16.01.2025
Pakistan: Hacker nutzen Blasphemiegesetze für Erpressung
Menschenrechtsanwältin warnt vor verheerenden Auswirkungen für Christen
Islamabad (IDEA) – In Pakistan sitzen rund 450 Menschen aufgrund einer neuen Erpressungsmasche einer Hacker-Gruppe unschuldig im Gefängnis. Das berichtet die italienische Internetplattform „Bitter Winter“ (Turin) unter Berufung auf eine Pressekonferenz von Angehörigen der Inhaftierten in Islamabad. Die Hacker nutzen dabei die strengen Blasphemiegesetze des Landes aus: Sie stellen im Namen ihrer Opfer Inhalte online, die den Islam beleidigen, und zeigen diese dann bei der Polizei an. Anschließend fordern die Verbrecher Geld von den Opfern. Zahlen die Erpressten, ziehen die Hacker ihre Anzeige als „Irrtum“ zurück. Wenn die Opfer nicht zahlen, werden sie wegen Blasphemie angeklagt, worauf nach pakistanischem Recht die Todesstrafe stehen kann.
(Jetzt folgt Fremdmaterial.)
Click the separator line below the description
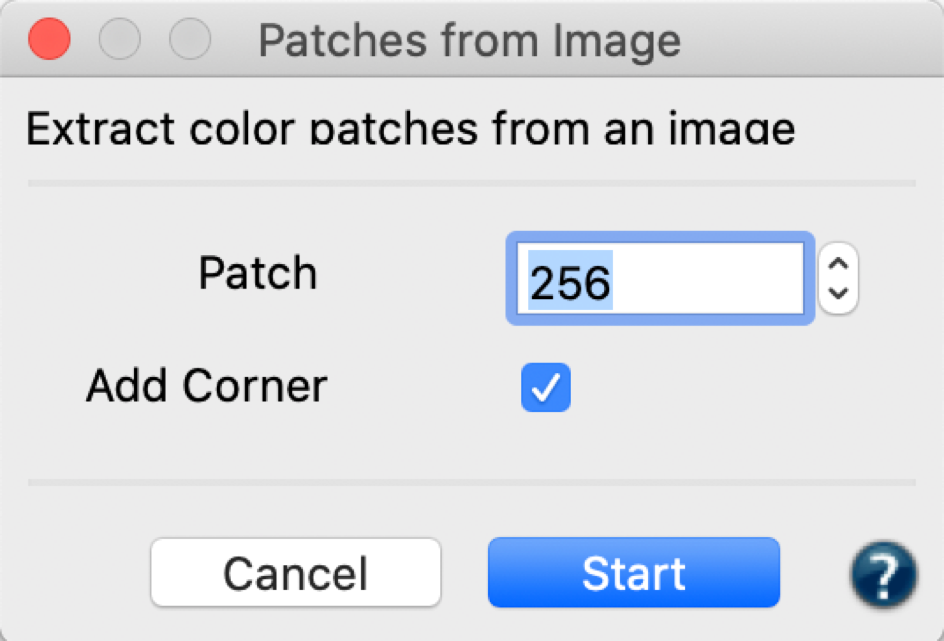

Anthony: Eine Form der Cyberverfolgung
Laut „Bitter Winter“ soll die Hackerbande Verbindungen zur radikalislamischen Partei Tehreek-e-Labaik Pakistan (TLP) haben. Die TLP ist unter anderem für die meisten Anzeigen aufgrund von Blasphemievorwürfen gegen Christen und Anhänger der muslimischen Minderheit der Ahmadiyya verantwortlich. Gegenüber der Evangelischen Nachrichtenagentur IDEA erklärte die Menschenrechtsanwältin Aneeqa Anthony (Lahore): „Aus meiner Sicht kann dieses ‚Geschäft‘ der Hacker als eine Form der Cyberverfolgung eingestuft werden, die durch religiösen Extremismus und Habgier angeheizt wird.“ Anthony verurteilte das Vorgehen der Erpresser scharf: „Die Auswirkungen auf die Situation der Christen in Pakistan sind verheerend. Diese Angriffe schaffen eine Kultur der Angst, in der Christen anfällig für falsche Anschuldigungen und Verfolgung sind.“ Die hohe Zahl der Inhaftierten mache deutlich, wie dringlich es sei, sich mit diesem Problem zu befassen. Angehörige religiöser Minderheiten, etwa Christen, werden überproportional häufig der Blasphemie bezichtigt, oft aufgrund von persönlichen Streitigkeiten oder Missgunst. Laut dem „Zentrum für Soziale Gerechtigkeit“ (Center For Social Justice/CSJ) in Lahore wurden in Pakistan seit 1987 rund 2.500 Personen wegen Blasphemie angeklagt, darunter 291 Christen. Von den über 230 Millionen Einwohnern Pakistans sind 96 Prozent Muslime, zwei Prozent Christen und ein Prozent Hindus.